For his work on behalf of justice and love he was recognized internationally as he spoke out against the corrupt government in El Salvador. On March 23, 1980, he gave a sermon calling on Salvadorian soldiers, as Christians, to obey God’s higher order of love. To listen to God’s voice instead of the voice of the government. Called on Christian soldiers to stop carrying out the government’s oppression and violation of human rights. The next day he was celebrating Mass, presiding over the communion table. He was in the middle of the Eucharistic liturgy—and as he raised the chalice up to God, he was shot. Killed by a death squad whose job it was to orchestrate politically motivated assassinations. No one has greater love than this, to lay down one’s life for one’s friends.

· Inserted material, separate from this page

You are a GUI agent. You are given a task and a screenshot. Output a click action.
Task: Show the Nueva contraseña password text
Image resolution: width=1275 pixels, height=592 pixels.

Despite his untimely and tragic death, Romero’s faith in God, his love for everybody, his willingness to live in radical friendship, is a testament to Jesus’ power. His statue resides on the wall of 20th century martyrs at Westminster Abbey, alongside Martin Luther King, Jr. and Dietrich Bonheoffer. He knew what it meant to be friends with God, by being a radical, loving, friend to his neighbors, in solidarity with their plight.
What does this mean for us? We’re not all called to live lives like Archbishop Romero….but we are all called, indeed chosen, as God’s friends. And by doing so to be the best friends we can to our neighbors….The Gospel of John is actually written three decades after Jesus’ death….the community in this context is trying to figure out how to live as the body of Christ. What does it mean to be brothers and sisters, neighbors, indeed, friends as the church? In the midst of disagreements and debates, varying passions, different political and theological and ideological frameworks? What does it mean to love somebody when we don’t like them very much?
Jesus’ word for the Christian community is that we are to remember that we are chosen by God and to see this chosenness in others. To love others as he has loved us. By bearing the fruits of the Spirit. It’s a good word for us, as a church community, who live with one another in Christian community, through good times and bad, hard and easy, disagreements and unity. No matter, we are to love one another and keep God’s love at the center. When we do this, our joy will be complete.
For Jesus’ love is about the willingness to die, to lay down one’s life. But it is also about the great power of resurrection that always follows death….Christian friendship, Christian love, that reflects the new life we have in God. It doesn’t mean that as the body of Christ we will always agree, or should keep silent about our differences. It means that we are to love through them and keep love at the center. So that we are open and willing to bear the fruits that the Spirit is already producing in us:

Love, joy, the peace of Christ that passes all understanding, kindness in our conversation, generosity in our listening, faithfulness in our relationships, gentleness in our speech, and self-control in our community. Knowing and believing that ultimately God is in control. And God is love. Abundant new life will spring forth when we live in community with love. New life, resurrection that is beyond our wildest imaginings.


My prayer is that all of us will know this great truth that God chooses us as friends, for reciprocal love. That God’s gift of love for Jesus Christ is ours: grace, mercy, forgiveness, eternal life. May we embrace this love as ours and share it widely with others, sharing Christian friendship with one another. Thanks be to God. Amen.